> [Vorgegebener Textauszug]:
Es gibt inzwischen zahlreiche Beispiele für realisierte und mehr oder weniger gelungene SelfAssessments, sowohl von Unternehmen als auch von Hochschulen (hier zu Zwecken der Studienorientierung).
Allen SelfAssessments ist die Zielsetzung der Verbesserung der Selbstauswahl gemein, aber es gibt dennoch systematische Unterschiede. SelfAssessments lassen sich erstens hinsichtlich ihrer Zielsetzung und zweitens bezüglich ihres methodischen Ansatzes unterscheiden.
Bzgl. der Zielsetzung gibt es erstens grundsätzlich solche SelfAssessments, deren vorrangiger Zweck es ist, ein oder mehrere Berufsbild(er) erlebbar zu machen bzw. darüber zu informieren. Wenngleich auch hier zumeist ein Unternehmen oder eine Hochschule als Absender in Erscheinung tritt, geht es in erster Linie darum, die Besonderheiten des Jobs zu transportieren und so einem möglichen Kandidaten die Frage zu beantworten, ob dieser Job etwas für ihn sein könnte („Person-Job-Fit“). Als Beispiele hierfür können etwa Probier dich aus der Commerzbank (Berufsbilder: Bankkaufleute, Kaufleute für Bürokommunikation), „...ich und meine Zukunft“ der DAK (Berufsbild: Sozialversicherungsfachangestellte) oder das demnächst erscheinende Azubi-Orientierungstool der Lufthansa genannt werden.
Eine andere Zielsetzung verfolgen hingegen solche SelfAssessments, die dem Nutzer eine Antwort auf die Frage liefern, ob er zu einem bestimmten Arbeitgeber passt ("Person-Organization-Fit"). Folglich stehen hier oft grundlegende Aspekte wie Unternehmenswerte im Vordergrund. Beispielhaft zu nennen wären hier etwa "Could it be U?" von Unilever, "Discover Bertelsmann" oder der demnächst erscheinende Haniel Wertekompass.
Hinsichtlich der eingesetzten Methodik gibt es solche SelfAssessments, die eher "eignungsdiagnostisch" im Sinne eines SelbstTESTS funktionieren. Hier steht im Kern zumeist eine Art Fragenkatalog, der die zu testenden Konstrukte operationalisiert. Im Hintergrund laufen diese Antworten gegen einen Auswertungsalgorithmus, der die Antworten bewertet und am Ende zu einem Ergebnis verdichtet, was als Feedback an den Nutzer kommuniziert wird. Als Beispiele hierfür können etwa der AusbildungsCheck der Jobbörse Jobstairs , das SelfAssessment von BP Global oder die bereits oben genannte Applikation „Discover Bertelsmann“ angeführt werden.
Davon unterscheidbar sind SelfAssessments, die eher im Sinne eines Spiels oder einer Simulation zu kommunizierende Aspekte "erlebbar“ machen. Hier heißt es sinnbildlich: „Schön, dass Sie da sind, dann übernehmen Sie mal...". Bei dieser Art "Serious Games" lassen sich die Aufgaben zwar auch unterschiedlich gut lösen, so dass der Nutzer in der Regel auch ein Feedback erhält, doch liegt der eigentliche Hauptnutzen weniger im Feedback als vielmehr im Spiel selbst. Der Weg als Ziel hilft die Frage zu beantworten, ob man zu so etwas Lust hat oder so etwas kann. Solche SelfAssessments wie etwas das Tool „C!You“ der Stadt Hamburg (Berufsbild: Beamter) sind in der Regel aufwendiger in Inhalt und Gestaltung, schaffen dafür aber auch Einblicke in einer anderen Qualität.
In der Praxis sind diese Grenzen bzgl. Zielsetzung und Methodik fließend. Letztlich sind alle Ansätze von SelfAssessments genau so individuell wie die Arbeitgebermarken, für die sie stehen.

Einträge aus einem Datensatz:
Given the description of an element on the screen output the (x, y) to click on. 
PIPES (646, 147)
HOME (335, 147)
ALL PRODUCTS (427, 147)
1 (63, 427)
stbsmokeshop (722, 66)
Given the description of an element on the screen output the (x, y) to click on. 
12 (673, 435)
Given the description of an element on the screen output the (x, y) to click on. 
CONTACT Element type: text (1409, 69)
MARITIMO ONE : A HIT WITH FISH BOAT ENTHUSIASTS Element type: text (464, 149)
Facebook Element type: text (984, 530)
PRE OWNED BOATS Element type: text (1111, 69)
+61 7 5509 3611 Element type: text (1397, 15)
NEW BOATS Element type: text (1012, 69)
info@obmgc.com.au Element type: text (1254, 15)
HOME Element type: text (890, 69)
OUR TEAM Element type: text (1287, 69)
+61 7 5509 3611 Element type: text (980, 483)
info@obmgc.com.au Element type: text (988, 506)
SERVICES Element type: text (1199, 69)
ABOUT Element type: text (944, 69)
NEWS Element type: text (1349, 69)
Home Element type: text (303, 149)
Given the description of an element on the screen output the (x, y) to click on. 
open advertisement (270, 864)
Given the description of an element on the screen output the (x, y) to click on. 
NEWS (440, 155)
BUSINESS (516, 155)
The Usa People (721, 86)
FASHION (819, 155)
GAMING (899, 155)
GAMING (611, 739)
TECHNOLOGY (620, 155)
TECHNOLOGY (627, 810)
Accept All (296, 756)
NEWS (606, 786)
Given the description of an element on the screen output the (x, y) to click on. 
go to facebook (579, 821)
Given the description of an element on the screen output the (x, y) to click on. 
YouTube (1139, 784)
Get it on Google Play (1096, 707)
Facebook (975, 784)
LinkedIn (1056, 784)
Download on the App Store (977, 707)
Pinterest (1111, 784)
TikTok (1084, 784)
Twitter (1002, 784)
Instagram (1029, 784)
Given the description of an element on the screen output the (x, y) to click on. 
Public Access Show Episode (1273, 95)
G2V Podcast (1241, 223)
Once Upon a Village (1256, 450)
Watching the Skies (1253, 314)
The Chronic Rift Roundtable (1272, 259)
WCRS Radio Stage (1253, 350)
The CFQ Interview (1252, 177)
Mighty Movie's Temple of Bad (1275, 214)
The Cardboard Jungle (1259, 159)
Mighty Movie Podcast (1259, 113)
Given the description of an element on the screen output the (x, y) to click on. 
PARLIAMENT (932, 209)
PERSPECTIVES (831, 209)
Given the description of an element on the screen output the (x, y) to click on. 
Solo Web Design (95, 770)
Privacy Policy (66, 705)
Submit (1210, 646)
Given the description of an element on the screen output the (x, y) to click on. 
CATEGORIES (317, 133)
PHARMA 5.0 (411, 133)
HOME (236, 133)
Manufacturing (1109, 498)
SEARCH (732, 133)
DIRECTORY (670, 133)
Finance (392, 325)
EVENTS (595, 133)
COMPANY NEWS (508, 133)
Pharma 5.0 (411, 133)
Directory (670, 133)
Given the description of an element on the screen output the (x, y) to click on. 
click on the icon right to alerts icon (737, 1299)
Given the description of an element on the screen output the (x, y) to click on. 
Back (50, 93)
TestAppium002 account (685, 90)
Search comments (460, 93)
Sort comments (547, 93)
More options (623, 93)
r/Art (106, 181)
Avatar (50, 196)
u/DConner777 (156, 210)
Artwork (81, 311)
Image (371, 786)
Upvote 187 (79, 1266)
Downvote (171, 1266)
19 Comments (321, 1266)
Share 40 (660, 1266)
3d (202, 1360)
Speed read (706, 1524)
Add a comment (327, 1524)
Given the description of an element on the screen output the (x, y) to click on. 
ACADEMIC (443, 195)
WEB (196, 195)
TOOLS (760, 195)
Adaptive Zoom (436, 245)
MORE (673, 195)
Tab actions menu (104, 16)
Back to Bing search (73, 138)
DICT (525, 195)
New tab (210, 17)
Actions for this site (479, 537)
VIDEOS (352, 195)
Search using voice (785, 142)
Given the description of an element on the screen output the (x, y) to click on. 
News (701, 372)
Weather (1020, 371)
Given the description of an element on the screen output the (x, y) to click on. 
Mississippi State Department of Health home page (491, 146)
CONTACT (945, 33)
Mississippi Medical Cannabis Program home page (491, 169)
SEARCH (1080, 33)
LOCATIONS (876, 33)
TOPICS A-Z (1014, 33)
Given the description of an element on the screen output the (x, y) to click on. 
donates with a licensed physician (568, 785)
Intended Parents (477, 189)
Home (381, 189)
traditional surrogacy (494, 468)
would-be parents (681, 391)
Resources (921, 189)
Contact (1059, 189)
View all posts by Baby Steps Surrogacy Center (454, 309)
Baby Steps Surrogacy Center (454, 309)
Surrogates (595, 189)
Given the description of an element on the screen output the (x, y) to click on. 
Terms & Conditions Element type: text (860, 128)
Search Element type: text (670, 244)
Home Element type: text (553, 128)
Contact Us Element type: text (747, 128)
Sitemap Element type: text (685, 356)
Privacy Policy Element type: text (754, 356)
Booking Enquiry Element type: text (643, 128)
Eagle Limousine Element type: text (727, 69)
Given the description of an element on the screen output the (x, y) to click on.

> [Fragen zum Text]:
A. Nach welchen zwei Gesichtspunkten lassen sich SelfAssessments laut dem Text über SelfAssessments unterscheiden?
B. Gib aus dem Text über SelfAssessments den Abschnitt von „Es gibt inzwischen“ bis „methodischen Ansatzes unterscheiden.“ wortgetreu wieder.
C. Welche Berufsbilder stehen im Text über SelfAssessments in Klammern hinter „Berufsbild:“ oder „Berufsbilder:“? Führe alle auf.
Die Einträge werden hier nicht gebraucht.

> [Lösungen der Reihe]:
A. Nach ihrer Zielsetzung und nach ihrem methodischen Ansatz.

B.
Es gibt inzwischen zahlreiche Beispiele für realisierte und mehr oder weniger gelungene SelfAssessments, sowohl von Unternehmen als auch von Hochschulen (hier zu Zwecken der Studienorientierung).
Allen SelfAssessments ist die Zielsetzung der Verbesserung der Selbstauswahl gemein, aber es gibt dennoch systematische Unterschiede. SelfAssessments lassen sich erstens hinsichtlich ihrer Zielsetzung und zweitens bezüglich ihres methodischen Ansatzes unterscheiden.

C.
- Bankkaufleute
- Kaufleute für Bürokommunikation
- Sozialversicherungsfachangestellte
- Beamter